Friday, January 16, 2009

An unusual place for an aneurysm

Steve Leonard is treated by Dr. Nandita Scott at the Heart Center.

Many people experience excruciating pain just at the thought of a root canal, but Steve Leonard is different. A tough guy, Leonard and his whole family have a high threshold for pain.

So something was very wrong when Leonard complained of intense jaw pain during a root canal. Concerned, his dentist, Dr. Robert Gauthier, recommended a routine stress test to rule out heart disease. Although widely unknown, for many people jaw pain is a common symptom of heart disease.

Discovering an Aneurysm

In the following days the pain worsened for Leonard. His wife grew increasingly worried, and the couple decided to go through with a stress test. But the test itself proved to be very difficult. A pulled hamstring and an underlying heart condition made it impossible for Leonard to finish.

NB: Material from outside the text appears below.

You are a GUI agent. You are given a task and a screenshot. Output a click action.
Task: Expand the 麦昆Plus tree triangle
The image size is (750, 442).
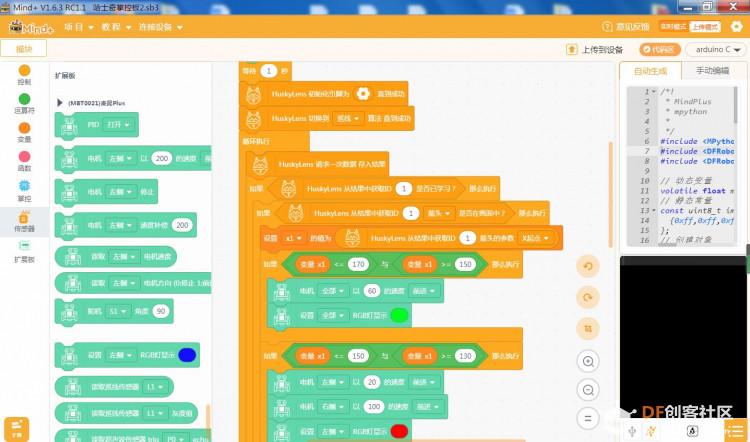(x=59, y=103)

"Between having the injury and answering questions while on the treadmill, I was getting short of breath, and my blood pressure went up so high that they stopped the test," says Leonard.

Clinical staff turned to a stress test to evaluate Leonard's condition. This test was abnormal, and he was scheduled for a cardiac catheterization. The results demonstrated an aneurysm of his left main coronary artery, which is an unusual finding.

A typical aneurysm occurs when there is a breakdown in the structural proteins that make up the wall of the aorta. For Leonard, there was a breakdown in the wall of the left main coronary artery. This could have been caused by a number of factors, most notably a buildup of plaque.

"No one had seen it before," says Leonard, "and I wasn’t getting conclusive answers as far as what it is and what I should do."

Managing a Rare Condition

This nine millimeter aneurysm is now managed by Nandita Scott, MD, cardiologist at the Massachusetts General Hospital Heart Center. The most significant risk associated with an aneurysm is rupture (bursting) and clot formation. But Leonard’s aneurysm is located in his coronary artery, allowing normal blood flow to reach his heart. Ironically enough, his risk of rupture is actually quite low.

"With some conditions in medicine, there are no guidelines for management, especially for rare findings," explains Dr. Scott. "In a place like this [Mass General], we see rare and unique conditions and can figure out how to treat them."

Dr. Scott first scheduled a CAT scan to understand the scope of the aneurysm. When she determined its size and unusual location, she brought together a team of physicians to discuss the appropriate line of treatment.

"We have the ability to pick at the brains of the senior cardiologists, and it's so easy because their offices are right next door," says Dr. Scott.

Leonard's current treatment plan involves a mix of risk reduction strategies and medications. Dr. Scott will only revisit the idea of surgery if the aneurysm enlarges or changes at all. Right now surgery is not necessary, but he does need careful management. This means taking the appropriate steps to manage risk factors.

"I think the biggest measurement right now is my weight," laughs Leonard.

He plans to attend cardiac rehabilitation to reduce his blood pressure, cholesterol levels and weight. Luckily Leonard is ahead of the game - he already quit smoking and carefully manages his nutrition. In fact, he jokes that he had an easy time quitting smoking. Before he could date his wife, she made sure he had quit.

"She stays on top of my health...the reason I’m here today, no doubt," says Leonard.